Giovane mamma muore dopo un intervento chirurgico

Tragedia a San Carlo Canavese

Tragedia a San Carlo Canavese: muore a 23 anni dopo un intervento chirurgico, dopo 8 anni ancora nessuna condanna

Erika Colombatto aveva solo 23 anni quando, il 26 luglio 2017, morì in seguito a un intervento di riduzione dello stomaco al Policlinico San Pietro di Bergamo. Giovane madre, originaria di San Carlo Canavese, aveva deciso di sottoporsi a quell’operazione perché non riusciva ad accettare il proprio corpo dopo la gravidanza. Il suo peso, aumentato di circa 30 chili, la faceva sentire insicura, nonostante i medici delle Molinette di Torino le avessero detto che rientrava nella norma e che poteva affrontare un percorso di dimagrimento supportato da psicologi, senza bisogno di un intervento chirurgico. Ma Erika voleva dimagrire a tutti i costi e scelse di rivolgersi a una struttura privata, dove le fu rilasciata una dichiarazione di obesità che la rendeva idonea alla chirurgia bariatrica.

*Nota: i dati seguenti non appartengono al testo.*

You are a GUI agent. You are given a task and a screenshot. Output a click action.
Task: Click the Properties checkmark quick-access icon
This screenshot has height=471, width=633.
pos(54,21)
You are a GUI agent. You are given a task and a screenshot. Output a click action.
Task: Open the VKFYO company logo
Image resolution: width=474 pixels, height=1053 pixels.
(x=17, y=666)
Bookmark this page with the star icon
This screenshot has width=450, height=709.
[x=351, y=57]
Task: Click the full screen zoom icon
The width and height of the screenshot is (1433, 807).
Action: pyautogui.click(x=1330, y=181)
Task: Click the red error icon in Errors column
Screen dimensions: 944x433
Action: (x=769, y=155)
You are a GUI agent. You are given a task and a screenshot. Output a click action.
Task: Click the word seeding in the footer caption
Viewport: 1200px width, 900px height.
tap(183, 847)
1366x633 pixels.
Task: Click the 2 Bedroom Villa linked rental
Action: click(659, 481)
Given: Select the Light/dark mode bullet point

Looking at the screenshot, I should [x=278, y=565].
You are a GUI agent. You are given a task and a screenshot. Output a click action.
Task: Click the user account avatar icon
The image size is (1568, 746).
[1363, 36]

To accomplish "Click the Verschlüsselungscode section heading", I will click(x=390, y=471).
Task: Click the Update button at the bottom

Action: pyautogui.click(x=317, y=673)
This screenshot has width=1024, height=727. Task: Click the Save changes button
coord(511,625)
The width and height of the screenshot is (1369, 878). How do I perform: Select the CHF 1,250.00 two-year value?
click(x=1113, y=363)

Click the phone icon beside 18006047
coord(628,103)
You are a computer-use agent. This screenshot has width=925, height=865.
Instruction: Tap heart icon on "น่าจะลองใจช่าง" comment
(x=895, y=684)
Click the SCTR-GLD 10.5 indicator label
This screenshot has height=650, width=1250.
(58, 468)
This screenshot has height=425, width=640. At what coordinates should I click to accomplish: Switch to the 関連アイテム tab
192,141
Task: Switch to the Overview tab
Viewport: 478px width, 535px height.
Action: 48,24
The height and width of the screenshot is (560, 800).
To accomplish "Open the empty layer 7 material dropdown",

Quello che doveva essere un intervento di routine si trasformò rapidamente in un calvario medico. Dopo la prima operazione, sopraggiunsero complicazioni che la costrinsero a sottoporsi a quattro interventi chirurgici nel giro di pochi mesi. Perse rapidamente 15 chili, fu alimentata con una canula e soffrì di dolori insopportabili all’addome. La situazione si aggravò quando i medici decisero di rimuovere un tutore inserito per stabilizzare la sua condizione. Durante l’operazione, Erika subì un arresto cardiaco e non si risvegliò più.

Per otto anni, il padre, Sergio Colombatto, ha portato avanti una lunga battaglia legale per ottenere giustizia. Ora è sfinito. E il risarcimento che ha ottenuto in sede civile, dopo il patteggiamento della struttura sanitaria, "non è sufficiente neanche a coprire le spese legali".

Tuttavia, in sede penale, i quattro medici accusati di omicidio colposo sono stati assolti. Il tribunale ha riconosciuto un errore nella gestione dell’emergenza, ritenendo che la morte di Erika fosse stata causata da una embolia gassosa polmonare dovuta all’anestesia. Secondo il padre, il problema sarebbe stato evitabile se i medici avessero intubato la figlia in tempo, invece di procedere frettolosamente senza adottare le manovre salvavita necessarie.

Colombatto ha più volte espresso la sua frustrazione per l'esito del processo, sottolineando che il giudice gli aveva detto che il medico non era perseguibile e che la sua fosse solo sete di vendetta. A distanza di anni, il dolore non si è attenuato: il padre ha dichiarato: "Nessun risarcimento può restituire la vita di mia figlia, la mia esistenza è ormai segnata da sofferenza e ricordi dolorosi".

Ha raccontato che Erika aveva deciso di sottoporsi all’operazione dopo che, solo due settimane prima, le era stato impedito di salire su una giostra perché il seggiolino non si chiudeva. Questo episodio l’aveva profondamente colpita, spingendola ancora di più a desiderare di perdere peso velocemente.

L’intera vicenda riapre il dibattito sulla chirurgia bariatrica e sulla pressione sociale che porta molte persone, soprattutto giovani donne, a intraprendere scelte drastiche pur di conformarsi a un ideale estetico. Erika aveva consultato diversi medici prima di operarsi e alle Molinette di Torino le era stato detto chiaramente che il suo peso non rappresentava un problema di salute. Le era stato offerto un percorso di dimagrimento alternativo, con il supporto di specialisti che avrebbero potuto aiutarla a riconquistare fiducia in sé stessa senza passare sotto i ferri. Tuttavia, la giovane non volle ascoltare nessuno e scelse di procedere con l’intervento in una clinica privata, dove la sua situazione fu trattata in modo molto diverso.

La domanda che rimane aperta è se vi sia stata una sottovalutazione dei rischi connessi all’intervento e se i medici abbiano gestito in modo adeguato le complicazioni post-operatorie. La struttura sanitaria, dopo la morte di Erika, ha dichiarato di aver chiesto un riscontro diagnostico per approfondire le cause del decesso e ha espresso il proprio cordoglio alla famiglia, difendendo però l’operato dei chirurghi e dei rianimatori.

La vicenda lascia aperti molti interrogativi sulla gestione dei percorsi di dimagrimento chirurgico, sulla responsabilità delle cliniche private e sull’importanza di un corretto supporto psicologico per chi vive un disagio legato all’aspetto fisico.